After the deductible hit the fan, the woman came back again for more foot-in-mouth pronouncements like this one :
Whether the healthcare industry wants to rebut charges in Mr. Moore's movie, or whether Mr. Moore wants to challenge the healthcare industry, advertising is a very democratic and effective way to participate in a public dialogue.
Not ironically this comes on the heels of a Supreme Court decision that allows corporate-sponsored issues advertising to air until the very last days of an election because, the Justices argued, not doing so would be an infringement on the corporation's right to free speech :
The case involved commercials that the Wisconsin Right to Life was prevented from broadcasting. They urged voters to write the state's two senators, Democrats Russ Feingold and Herb Kohl, and ask them not to filibuster President Bush's judicial nominees.

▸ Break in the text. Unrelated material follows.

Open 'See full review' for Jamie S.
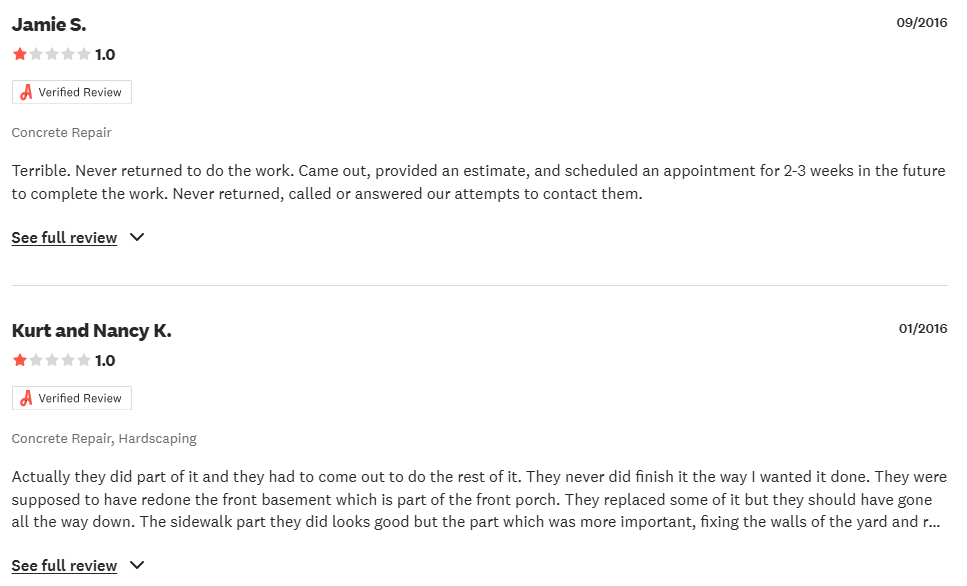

The key point for the majority: the commercials didn't cast the candidates in a positive or negative light. Nor did they ask voters to vote for or against them. Had the ads done so, the decision may have been decided against them.
The ads could have been run had they been paid for out of the group's political action committee, which are subject to federal campaign-finance limits. Sponsors of such ads have contended they are exempt from certain limits on contributions in federal elections.
The Bush administration urged the court to ban the ads, arguing that they were intended to influence the elections, not lobby the senators.
And let's be clear, the lawsuit gives corporations and not individuals the right to freedom of speech. Roberts explicitly argues the case for 501c(4) and PACs.
To me, this is outrageous and it confirms all what many feminist bloggers had outlined in our opposition to John Roberts and Samuel Alito.
As Ross explains, it is anti-democratic to use the ability to buy advertising as synonymous to the First Amendment because in this case, only the people with the money and access to big media will be able to have freedom to publish and say whatever they want and can get away with.
To say that if you have access to cash you will have access to democracy is absolutely bone-chilling. And here you have it not just form Google, but from the U.S. Supreme Court as well.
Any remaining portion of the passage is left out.